# PROBLEM DETAILS
Print the listing that follows, character for character.

# INFORMATION PROVIDED
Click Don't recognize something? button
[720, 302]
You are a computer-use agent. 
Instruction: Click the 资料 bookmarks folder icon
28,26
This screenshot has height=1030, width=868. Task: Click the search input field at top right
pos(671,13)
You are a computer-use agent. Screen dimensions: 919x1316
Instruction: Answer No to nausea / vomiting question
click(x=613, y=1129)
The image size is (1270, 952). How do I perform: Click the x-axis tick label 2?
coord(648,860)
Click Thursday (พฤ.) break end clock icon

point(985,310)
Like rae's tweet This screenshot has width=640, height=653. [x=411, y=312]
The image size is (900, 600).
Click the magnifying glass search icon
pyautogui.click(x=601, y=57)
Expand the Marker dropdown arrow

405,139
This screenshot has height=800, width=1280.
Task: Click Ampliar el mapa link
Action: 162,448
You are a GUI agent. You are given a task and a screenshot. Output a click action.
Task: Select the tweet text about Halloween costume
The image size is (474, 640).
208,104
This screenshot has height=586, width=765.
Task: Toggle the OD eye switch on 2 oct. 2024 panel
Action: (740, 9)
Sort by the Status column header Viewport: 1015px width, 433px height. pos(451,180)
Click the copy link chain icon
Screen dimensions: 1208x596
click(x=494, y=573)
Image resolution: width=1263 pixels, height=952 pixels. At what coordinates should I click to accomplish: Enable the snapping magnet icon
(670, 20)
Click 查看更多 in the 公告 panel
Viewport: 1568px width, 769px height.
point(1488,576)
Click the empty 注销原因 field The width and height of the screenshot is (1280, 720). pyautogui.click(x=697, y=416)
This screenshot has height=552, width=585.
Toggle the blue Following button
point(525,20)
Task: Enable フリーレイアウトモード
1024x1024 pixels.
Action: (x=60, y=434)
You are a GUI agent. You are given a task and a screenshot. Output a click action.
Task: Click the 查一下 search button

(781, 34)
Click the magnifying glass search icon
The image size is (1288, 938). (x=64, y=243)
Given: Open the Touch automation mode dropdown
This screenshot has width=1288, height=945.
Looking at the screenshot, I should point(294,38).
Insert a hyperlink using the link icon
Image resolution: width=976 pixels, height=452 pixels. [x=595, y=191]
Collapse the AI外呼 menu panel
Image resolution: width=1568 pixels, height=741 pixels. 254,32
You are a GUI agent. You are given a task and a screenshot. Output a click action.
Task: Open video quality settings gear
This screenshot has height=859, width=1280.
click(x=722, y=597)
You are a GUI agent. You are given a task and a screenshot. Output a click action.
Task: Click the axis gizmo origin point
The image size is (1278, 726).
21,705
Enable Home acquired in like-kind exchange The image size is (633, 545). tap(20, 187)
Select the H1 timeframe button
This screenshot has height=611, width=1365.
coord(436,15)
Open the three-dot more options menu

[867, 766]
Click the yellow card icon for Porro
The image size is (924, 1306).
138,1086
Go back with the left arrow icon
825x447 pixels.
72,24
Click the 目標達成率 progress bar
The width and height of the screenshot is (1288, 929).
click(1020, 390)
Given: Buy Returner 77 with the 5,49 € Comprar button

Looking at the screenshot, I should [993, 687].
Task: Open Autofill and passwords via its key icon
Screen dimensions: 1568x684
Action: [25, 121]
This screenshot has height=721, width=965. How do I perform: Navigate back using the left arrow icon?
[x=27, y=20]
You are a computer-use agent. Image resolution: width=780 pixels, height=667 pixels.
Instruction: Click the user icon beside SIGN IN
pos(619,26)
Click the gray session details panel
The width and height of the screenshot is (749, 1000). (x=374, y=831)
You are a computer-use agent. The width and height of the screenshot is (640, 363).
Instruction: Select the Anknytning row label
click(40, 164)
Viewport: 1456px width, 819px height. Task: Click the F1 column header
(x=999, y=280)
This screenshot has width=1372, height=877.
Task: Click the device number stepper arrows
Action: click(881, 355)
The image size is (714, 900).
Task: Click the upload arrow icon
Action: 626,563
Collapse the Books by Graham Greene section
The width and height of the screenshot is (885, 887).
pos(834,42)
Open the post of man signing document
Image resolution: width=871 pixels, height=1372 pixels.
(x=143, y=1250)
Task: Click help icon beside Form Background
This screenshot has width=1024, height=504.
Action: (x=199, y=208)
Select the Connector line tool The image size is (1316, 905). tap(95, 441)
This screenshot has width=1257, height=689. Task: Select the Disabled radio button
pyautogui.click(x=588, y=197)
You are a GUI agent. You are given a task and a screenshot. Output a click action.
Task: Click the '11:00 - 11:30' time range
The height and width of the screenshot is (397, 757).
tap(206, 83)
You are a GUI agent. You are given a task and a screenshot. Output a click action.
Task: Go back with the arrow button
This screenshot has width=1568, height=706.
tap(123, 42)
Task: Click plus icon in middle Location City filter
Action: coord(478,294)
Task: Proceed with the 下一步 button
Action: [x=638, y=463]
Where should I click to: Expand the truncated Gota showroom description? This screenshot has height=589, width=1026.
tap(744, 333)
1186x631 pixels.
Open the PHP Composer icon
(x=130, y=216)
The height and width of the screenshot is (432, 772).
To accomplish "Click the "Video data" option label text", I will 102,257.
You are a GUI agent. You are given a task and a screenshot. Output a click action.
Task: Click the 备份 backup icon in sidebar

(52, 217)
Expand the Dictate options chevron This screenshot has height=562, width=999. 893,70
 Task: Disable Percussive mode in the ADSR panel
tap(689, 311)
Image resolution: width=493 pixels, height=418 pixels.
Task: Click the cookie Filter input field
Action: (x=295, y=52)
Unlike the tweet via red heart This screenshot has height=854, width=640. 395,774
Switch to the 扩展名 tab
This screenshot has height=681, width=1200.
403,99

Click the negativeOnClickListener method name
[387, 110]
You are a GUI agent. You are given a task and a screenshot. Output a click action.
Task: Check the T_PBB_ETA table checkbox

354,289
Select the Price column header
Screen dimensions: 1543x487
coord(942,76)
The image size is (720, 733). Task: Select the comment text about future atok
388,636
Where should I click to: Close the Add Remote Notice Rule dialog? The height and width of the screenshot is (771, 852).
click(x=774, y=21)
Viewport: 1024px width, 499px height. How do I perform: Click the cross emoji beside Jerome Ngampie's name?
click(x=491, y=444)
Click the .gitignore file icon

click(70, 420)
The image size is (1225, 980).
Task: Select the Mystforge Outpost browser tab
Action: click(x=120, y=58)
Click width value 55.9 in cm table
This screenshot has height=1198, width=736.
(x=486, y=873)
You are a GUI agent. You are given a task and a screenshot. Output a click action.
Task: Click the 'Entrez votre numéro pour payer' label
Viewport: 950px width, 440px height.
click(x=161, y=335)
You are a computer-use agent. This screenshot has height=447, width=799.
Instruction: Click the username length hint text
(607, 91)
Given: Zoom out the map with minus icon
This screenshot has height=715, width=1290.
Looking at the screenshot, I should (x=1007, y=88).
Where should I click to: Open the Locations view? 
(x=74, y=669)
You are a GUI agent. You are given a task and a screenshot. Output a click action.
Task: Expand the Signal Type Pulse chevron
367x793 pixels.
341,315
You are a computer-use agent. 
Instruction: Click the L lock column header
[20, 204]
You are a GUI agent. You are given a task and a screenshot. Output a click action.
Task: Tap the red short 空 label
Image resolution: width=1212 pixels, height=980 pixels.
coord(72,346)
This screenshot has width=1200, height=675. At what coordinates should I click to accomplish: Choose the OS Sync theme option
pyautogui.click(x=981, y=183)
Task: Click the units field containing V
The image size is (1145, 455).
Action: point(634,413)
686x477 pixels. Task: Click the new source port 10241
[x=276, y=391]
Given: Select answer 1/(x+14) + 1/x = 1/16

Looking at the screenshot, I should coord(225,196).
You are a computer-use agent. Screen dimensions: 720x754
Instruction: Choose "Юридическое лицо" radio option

# RESULT OF THIS TASK
Click Don't recognize something? button
[720, 302]
You are a computer-use agent. 
Instruction: Click the 资料 bookmarks folder icon
28,26
This screenshot has height=1030, width=868. Task: Click the search input field at top right
pos(671,13)
You are a computer-use agent. Screen dimensions: 919x1316
Instruction: Answer No to nausea / vomiting question
click(x=613, y=1129)
The image size is (1270, 952). How do I perform: Click the x-axis tick label 2?
coord(648,860)
Click Thursday (พฤ.) break end clock icon

point(985,310)
Like rae's tweet This screenshot has width=640, height=653. [x=411, y=312]
The image size is (900, 600).
Click the magnifying glass search icon
pyautogui.click(x=601, y=57)
Expand the Marker dropdown arrow

405,139
This screenshot has height=800, width=1280.
Task: Click Ampliar el mapa link
Action: 162,448
You are a GUI agent. You are given a task and a screenshot. Output a click action.
Task: Select the tweet text about Halloween costume
The image size is (474, 640).
208,104
This screenshot has height=586, width=765.
Task: Toggle the OD eye switch on 2 oct. 2024 panel
Action: (740, 9)
Sort by the Status column header Viewport: 1015px width, 433px height. pos(451,180)
Click the copy link chain icon
Screen dimensions: 1208x596
click(x=494, y=573)
Image resolution: width=1263 pixels, height=952 pixels. At what coordinates should I click to accomplish: Enable the snapping magnet icon
(670, 20)
Click 查看更多 in the 公告 panel
Viewport: 1568px width, 769px height.
point(1488,576)
Click the empty 注销原因 field The width and height of the screenshot is (1280, 720). pyautogui.click(x=697, y=416)
This screenshot has height=552, width=585.
Toggle the blue Following button
point(525,20)
Task: Enable フリーレイアウトモード
1024x1024 pixels.
Action: (x=60, y=434)
You are a GUI agent. You are given a task and a screenshot. Output a click action.
Task: Click the 查一下 search button

(781, 34)
Click the magnifying glass search icon
The image size is (1288, 938). (x=64, y=243)
Given: Open the Touch automation mode dropdown
This screenshot has width=1288, height=945.
Looking at the screenshot, I should point(294,38).
Insert a hyperlink using the link icon
Image resolution: width=976 pixels, height=452 pixels. [x=595, y=191]
Collapse the AI外呼 menu panel
Image resolution: width=1568 pixels, height=741 pixels. 254,32
You are a GUI agent. You are given a task and a screenshot. Output a click action.
Task: Open video quality settings gear
This screenshot has height=859, width=1280.
click(x=722, y=597)
You are a GUI agent. You are given a task and a screenshot. Output a click action.
Task: Click the axis gizmo origin point
The image size is (1278, 726).
21,705
Enable Home acquired in like-kind exchange The image size is (633, 545). tap(20, 187)
Select the H1 timeframe button
This screenshot has height=611, width=1365.
coord(436,15)
Open the three-dot more options menu

[867, 766]
Click the yellow card icon for Porro
The image size is (924, 1306).
138,1086
Go back with the left arrow icon
825x447 pixels.
72,24
Click the 目標達成率 progress bar
The width and height of the screenshot is (1288, 929).
click(1020, 390)
Given: Buy Returner 77 with the 5,49 € Comprar button

Looking at the screenshot, I should [993, 687].
Task: Open Autofill and passwords via its key icon
Screen dimensions: 1568x684
Action: [25, 121]
This screenshot has height=721, width=965. How do I perform: Navigate back using the left arrow icon?
[x=27, y=20]
You are a computer-use agent. Image resolution: width=780 pixels, height=667 pixels.
Instruction: Click the user icon beside SIGN IN
pos(619,26)
Click the gray session details panel
The width and height of the screenshot is (749, 1000). (x=374, y=831)
You are a computer-use agent. The width and height of the screenshot is (640, 363).
Instruction: Select the Anknytning row label
click(40, 164)
Viewport: 1456px width, 819px height. Task: Click the F1 column header
(x=999, y=280)
This screenshot has width=1372, height=877.
Task: Click the device number stepper arrows
Action: click(881, 355)
The image size is (714, 900).
Task: Click the upload arrow icon
Action: 626,563
Collapse the Books by Graham Greene section
The width and height of the screenshot is (885, 887).
pos(834,42)
Open the post of man signing document
Image resolution: width=871 pixels, height=1372 pixels.
(x=143, y=1250)
Task: Click help icon beside Form Background
This screenshot has width=1024, height=504.
Action: (x=199, y=208)
Select the Connector line tool The image size is (1316, 905). tap(95, 441)
This screenshot has width=1257, height=689. Task: Select the Disabled radio button
pyautogui.click(x=588, y=197)
You are a GUI agent. You are given a task and a screenshot. Output a click action.
Task: Click the '11:00 - 11:30' time range
The height and width of the screenshot is (397, 757).
tap(206, 83)
You are a GUI agent. You are given a task and a screenshot. Output a click action.
Task: Go back with the arrow button
This screenshot has width=1568, height=706.
tap(123, 42)
Task: Click plus icon in middle Location City filter
Action: coord(478,294)
Task: Proceed with the 下一步 button
Action: [x=638, y=463]
Where should I click to: Expand the truncated Gota showroom description? This screenshot has height=589, width=1026.
tap(744, 333)
1186x631 pixels.
Open the PHP Composer icon
(x=130, y=216)
The height and width of the screenshot is (432, 772).
To accomplish "Click the "Video data" option label text", I will 102,257.
You are a GUI agent. You are given a task and a screenshot. Output a click action.
Task: Click the 备份 backup icon in sidebar

(52, 217)
Expand the Dictate options chevron This screenshot has height=562, width=999. 893,70
 Task: Disable Percussive mode in the ADSR panel
tap(689, 311)
Image resolution: width=493 pixels, height=418 pixels.
Task: Click the cookie Filter input field
Action: (x=295, y=52)
Unlike the tweet via red heart This screenshot has height=854, width=640. 395,774
Switch to the 扩展名 tab
This screenshot has height=681, width=1200.
403,99

Click the negativeOnClickListener method name
[387, 110]
You are a GUI agent. You are given a task and a screenshot. Output a click action.
Task: Check the T_PBB_ETA table checkbox

354,289
Select the Price column header
Screen dimensions: 1543x487
coord(942,76)
The image size is (720, 733). Task: Select the comment text about future atok
388,636
Where should I click to: Close the Add Remote Notice Rule dialog? The height and width of the screenshot is (771, 852).
click(x=774, y=21)
Viewport: 1024px width, 499px height. How do I perform: Click the cross emoji beside Jerome Ngampie's name?
click(x=491, y=444)
Click the .gitignore file icon

click(70, 420)
The image size is (1225, 980).
Task: Select the Mystforge Outpost browser tab
Action: click(x=120, y=58)
Click width value 55.9 in cm table
This screenshot has height=1198, width=736.
(x=486, y=873)
You are a GUI agent. You are given a task and a screenshot. Output a click action.
Task: Click the 'Entrez votre numéro pour payer' label
Viewport: 950px width, 440px height.
click(x=161, y=335)
You are a computer-use agent. This screenshot has height=447, width=799.
Instruction: Click the username length hint text
(607, 91)
Given: Zoom out the map with minus icon
This screenshot has height=715, width=1290.
Looking at the screenshot, I should (x=1007, y=88).
Where should I click to: Open the Locations view? 
(x=74, y=669)
You are a GUI agent. You are given a task and a screenshot. Output a click action.
Task: Expand the Signal Type Pulse chevron
367x793 pixels.
341,315
You are a computer-use agent. 
Instruction: Click the L lock column header
[20, 204]
You are a GUI agent. You are given a task and a screenshot. Output a click action.
Task: Tap the red short 空 label
Image resolution: width=1212 pixels, height=980 pixels.
coord(72,346)
This screenshot has width=1200, height=675. At what coordinates should I click to accomplish: Choose the OS Sync theme option
pyautogui.click(x=981, y=183)
Task: Click the units field containing V
The image size is (1145, 455).
Action: point(634,413)
686x477 pixels. Task: Click the new source port 10241
[x=276, y=391]
Given: Select answer 1/(x+14) + 1/x = 1/16

Looking at the screenshot, I should coord(225,196).
You are a computer-use agent. Screen dimensions: 720x754
Instruction: Choose "Юридическое лицо" radio option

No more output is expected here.